### Aim of the task
Exactly as they appear below, repeat the lines from the one with "Task: Select the Active Theme value Space" through the one with "The width and". Drop every picture.

### Supplied data
━━━━━━━━
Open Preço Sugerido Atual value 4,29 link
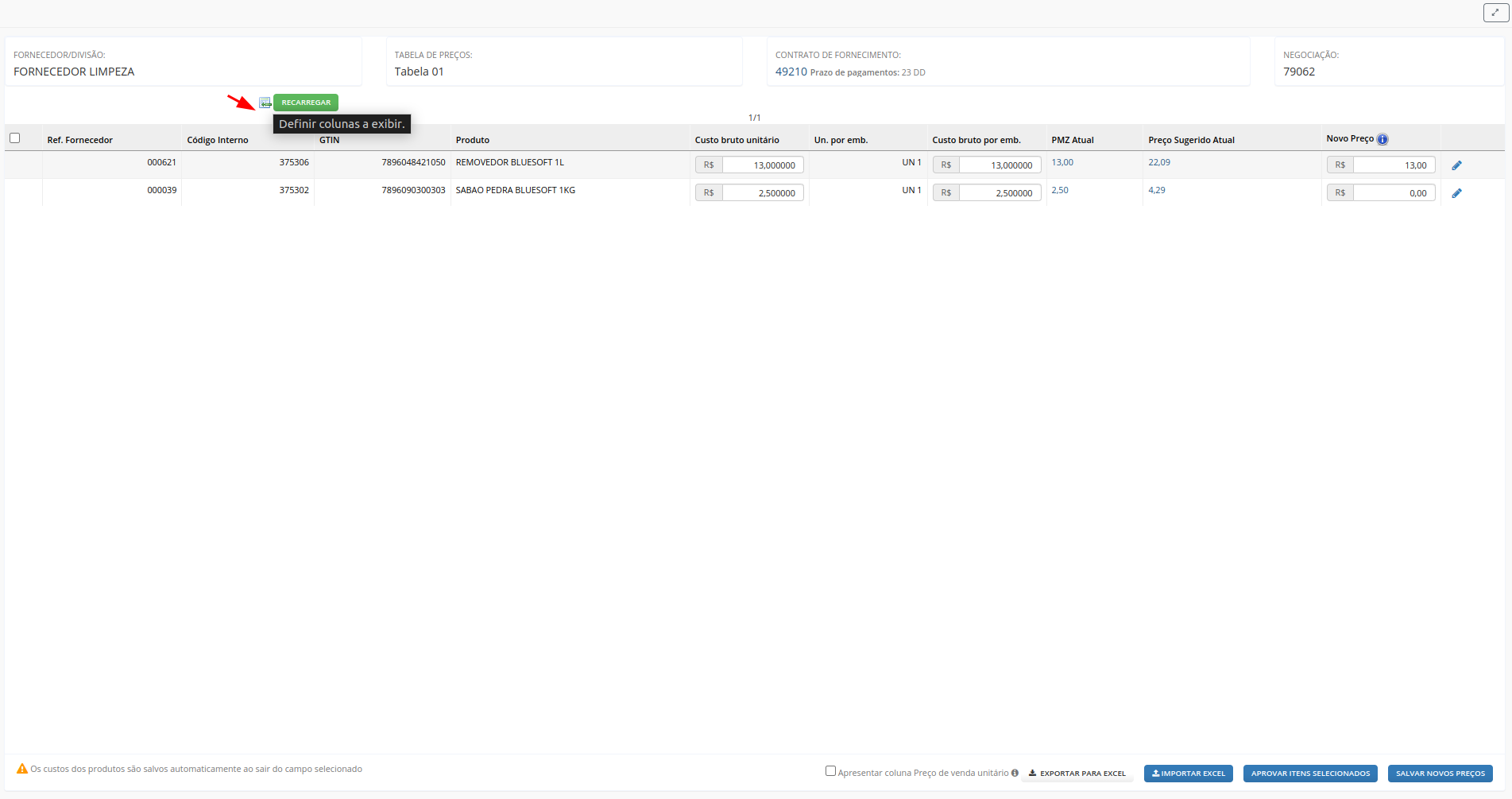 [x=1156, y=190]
━━━━━━━━
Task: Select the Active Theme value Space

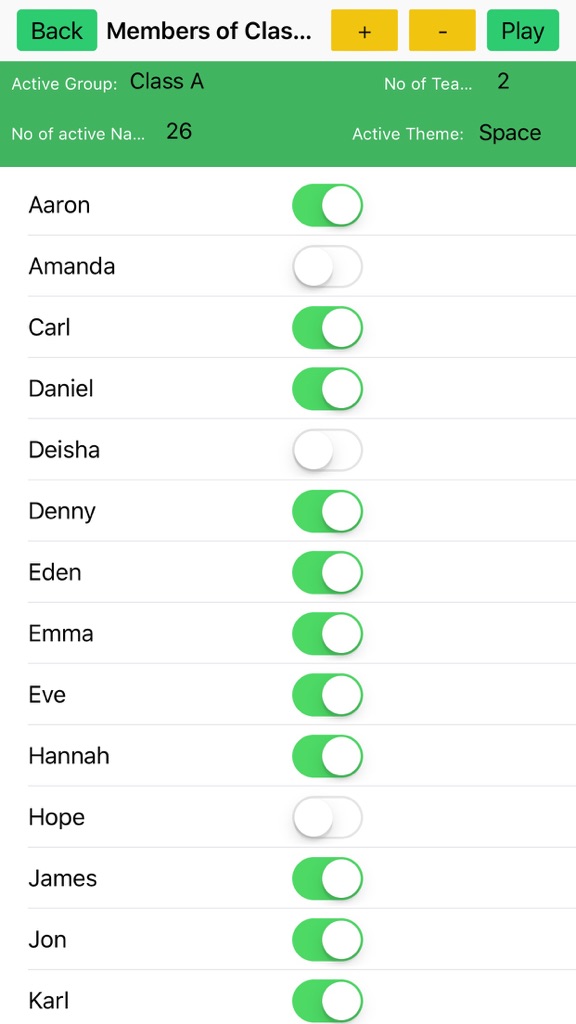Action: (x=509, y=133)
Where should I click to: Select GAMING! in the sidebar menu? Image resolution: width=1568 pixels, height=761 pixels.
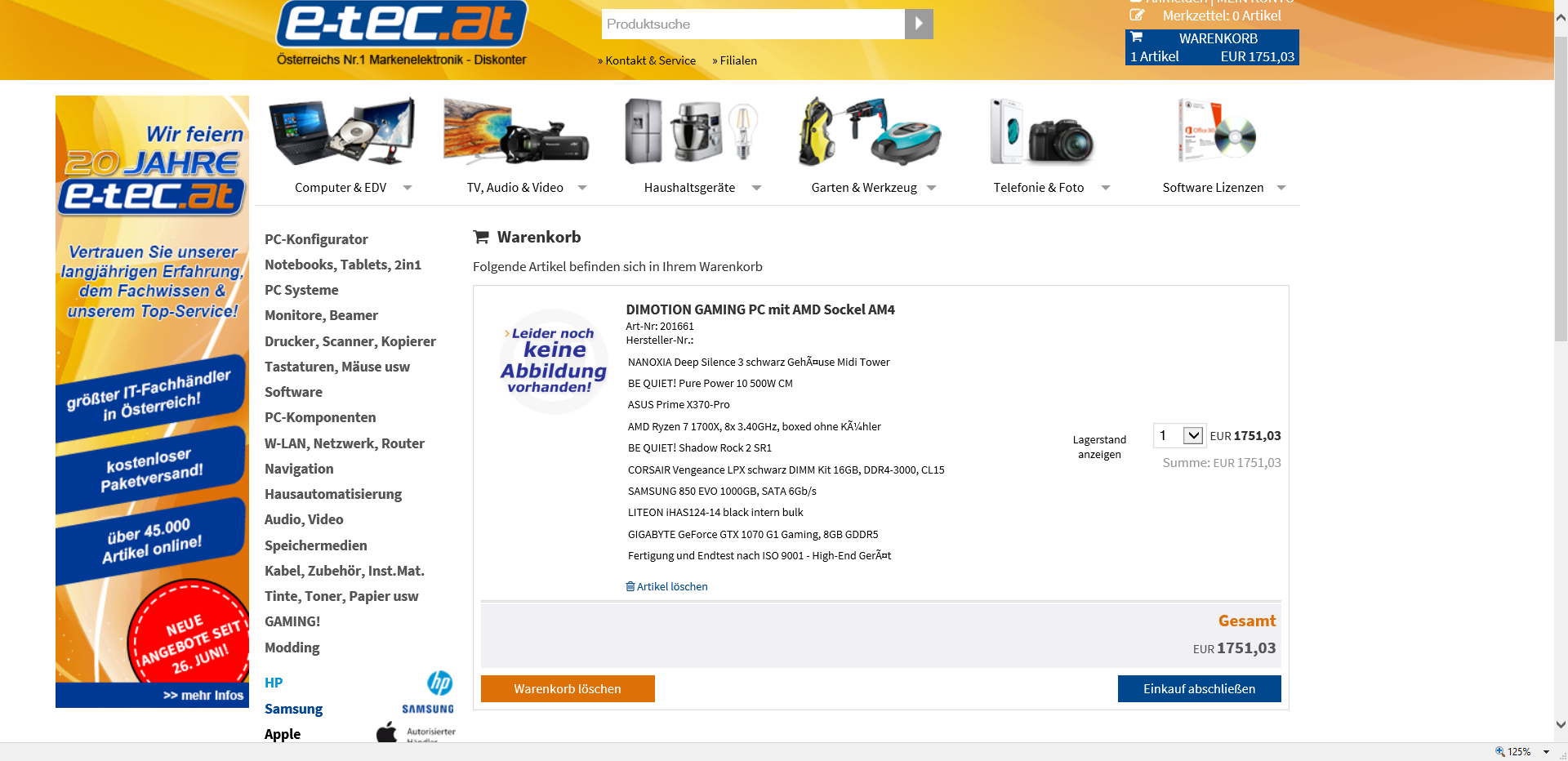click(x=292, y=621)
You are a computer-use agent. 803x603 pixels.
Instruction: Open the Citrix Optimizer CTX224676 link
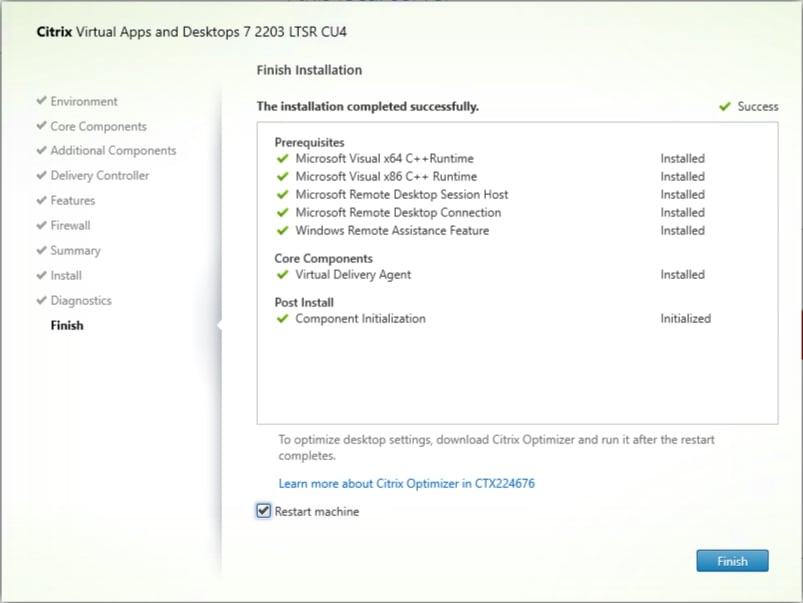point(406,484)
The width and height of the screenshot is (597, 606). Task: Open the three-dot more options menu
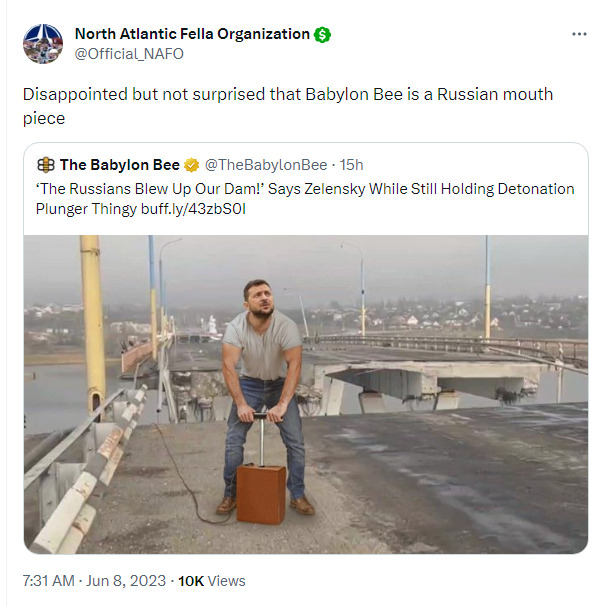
━━━━━━━━
### Solution for this task
Task: Select the Active Theme value Space

Action: (x=509, y=133)
Where should I click to: Select GAMING! in the sidebar menu? Image resolution: width=1568 pixels, height=761 pixels.
click(x=292, y=621)
You are a computer-use agent. 803x603 pixels.
Instruction: Open the Citrix Optimizer CTX224676 link
point(406,484)
The width and height of the screenshot is (597, 606). Task: Open the three-dot more options menu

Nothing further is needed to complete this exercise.